2011年6月6日に発生した事故(携帯電話の音声通話、パケット通信が利用しづらい状況となった事案)
・影響時間:13時間9分
・影響サービス:音声通話、パケット通信(電子メール、インターネット接続等)
・影響利用者数:約150万
・原因:利用者の位置情報等を格納するサービス制御装置が故障。装置に故障が起きた際の切り替え手順の不具合により正常な装置についても予備装置に切替を実施。それに伴い多数の端末から一斉に位置情報の再登録の要求が行われたことにより、サービス制御装置の処理能力が大幅に低下。

2011年8月16日に発生した事故(SPモードのパケット通信が利用しづらい状況となった事案)
・影響時間:7時間
・影響サービス:SPモードに係るパケット通信(電子メール、インターネット接続等)
・影響利用者数:約110万
・原因:SPモード用中継スイッチが故障。いったんネットワークから切断された多数の端末から一斉に接続に係る認証要求が行われたことにより、認証サーバの処理能力が大幅に低下。

2011年12月20日に発生した事故(SPモードメールにおいて、一部利用者のメールアドレスが別の利用者のメールアドレスに置き換わる状況等が発生した事案)
・影響時間:5時間38分
・影響サービス:SPモードメール
・影響利用者数:約2万(うち、通信の秘密の漏えいに係る利用者数は2,017、個人情報の漏えいに係る利用者数は6,619)
・原因:伝送路故障に伴い、いったんネットワークから切断された多数の端末から一斉に接続に係る認証要求及びIPアドレス割当要求が行われたことにより利用者情報を管理するサーバの処理能力が大幅に低下し、電話番号とIPアドレスの関連付けに不整合が発生。

2012年1月1日に発生した事故(SPモードメールの送受信がしづらい状況となった事案)

・影響時間:3時間15分
・影響サービス:SPモードメール
・影響利用者数:約260万(うち、不達メッセージを受信できなかった利用者数は、約20万)
・原因:利用者のメールボックス情報等を格納するサーバへの問合せ件数が同時アクセス数の上限値を超過したことにより、同サーバの処理能力が大幅に低下。
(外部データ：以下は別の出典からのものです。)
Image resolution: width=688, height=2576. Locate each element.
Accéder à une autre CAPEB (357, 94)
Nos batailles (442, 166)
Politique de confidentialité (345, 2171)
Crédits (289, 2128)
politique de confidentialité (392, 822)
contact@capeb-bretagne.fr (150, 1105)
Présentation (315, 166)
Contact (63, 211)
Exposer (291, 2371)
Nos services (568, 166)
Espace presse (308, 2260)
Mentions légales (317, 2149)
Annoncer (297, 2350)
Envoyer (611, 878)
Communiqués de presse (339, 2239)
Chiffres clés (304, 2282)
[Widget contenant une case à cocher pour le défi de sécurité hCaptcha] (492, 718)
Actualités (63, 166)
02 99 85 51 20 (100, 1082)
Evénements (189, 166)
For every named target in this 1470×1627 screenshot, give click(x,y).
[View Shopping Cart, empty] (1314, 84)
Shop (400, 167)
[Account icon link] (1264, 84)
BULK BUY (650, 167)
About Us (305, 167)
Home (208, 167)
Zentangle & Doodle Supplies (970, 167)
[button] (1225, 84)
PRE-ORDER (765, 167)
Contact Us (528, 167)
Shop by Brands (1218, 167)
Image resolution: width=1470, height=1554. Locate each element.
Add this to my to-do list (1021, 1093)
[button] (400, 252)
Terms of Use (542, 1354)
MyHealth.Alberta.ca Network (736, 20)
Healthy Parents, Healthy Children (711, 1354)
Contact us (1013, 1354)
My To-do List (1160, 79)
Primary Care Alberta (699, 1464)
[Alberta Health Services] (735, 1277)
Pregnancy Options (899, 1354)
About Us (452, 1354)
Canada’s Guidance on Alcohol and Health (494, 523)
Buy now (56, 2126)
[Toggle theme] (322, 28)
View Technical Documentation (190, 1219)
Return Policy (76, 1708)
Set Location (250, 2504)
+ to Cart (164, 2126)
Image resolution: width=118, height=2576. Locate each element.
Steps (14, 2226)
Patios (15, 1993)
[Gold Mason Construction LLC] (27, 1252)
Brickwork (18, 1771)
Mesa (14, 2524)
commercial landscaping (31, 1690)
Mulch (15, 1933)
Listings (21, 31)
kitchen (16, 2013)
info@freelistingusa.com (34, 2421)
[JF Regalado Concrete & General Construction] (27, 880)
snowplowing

2012年1月25日に発生した通信障害(携帯電話サービスが利用しづらい状況となった事案)
・影響時間:4時間42分
・影響サービス:携帯電話(FOMA)に係る音声通話、パケット通信(電子メール、インターネット接続等)
・影響利用者数:最大約252万
・原因:1月25日未明に切り替えたパケット交換機が不安定な状態になった。その後、通信需要が急増したことにより、通信輻輳が拡大したため、通信規制を実施(最大70%)。